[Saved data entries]
========================================================================

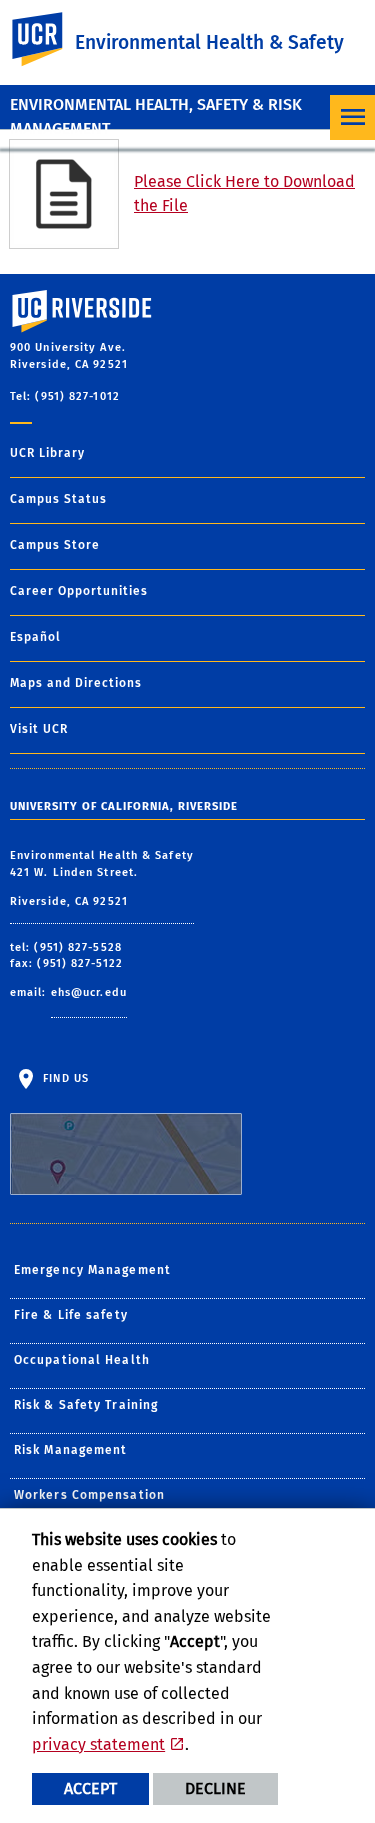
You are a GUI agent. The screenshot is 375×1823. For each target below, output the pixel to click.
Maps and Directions (76, 683)
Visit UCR (39, 729)
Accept (90, 1788)
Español (35, 637)
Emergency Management (92, 1270)
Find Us (64, 1078)
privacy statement (98, 1744)
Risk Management (71, 1450)
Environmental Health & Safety (209, 42)
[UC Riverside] (49, 39)
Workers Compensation (89, 1495)
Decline (215, 1788)
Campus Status (58, 499)
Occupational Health (82, 1360)
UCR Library (47, 453)
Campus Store (55, 545)
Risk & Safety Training (86, 1405)
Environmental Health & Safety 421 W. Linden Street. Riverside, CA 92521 (102, 878)
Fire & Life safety (71, 1315)
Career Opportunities (79, 591)
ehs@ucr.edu (89, 992)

========================================================================

Keeping every character as it is, restate the lines above that run from the line with "Emergency Management (92, 1270)" through the line with "Environmental Health & Safety 421", both included, and nothing else.

Emergency Management (92, 1270)
Find Us (64, 1078)
privacy statement (98, 1744)
Risk Management (71, 1450)
Environmental Health & Safety (209, 42)
[UC Riverside] (49, 39)
Workers Compensation (89, 1495)
Decline (215, 1788)
Campus Status (58, 499)
Occupational Health (82, 1360)
UCR Library (47, 453)
Campus Store (55, 545)
Risk & Safety Training (86, 1405)
Environmental Health & Safety 421 W. Linden Street. Riverside, CA 92521 (102, 878)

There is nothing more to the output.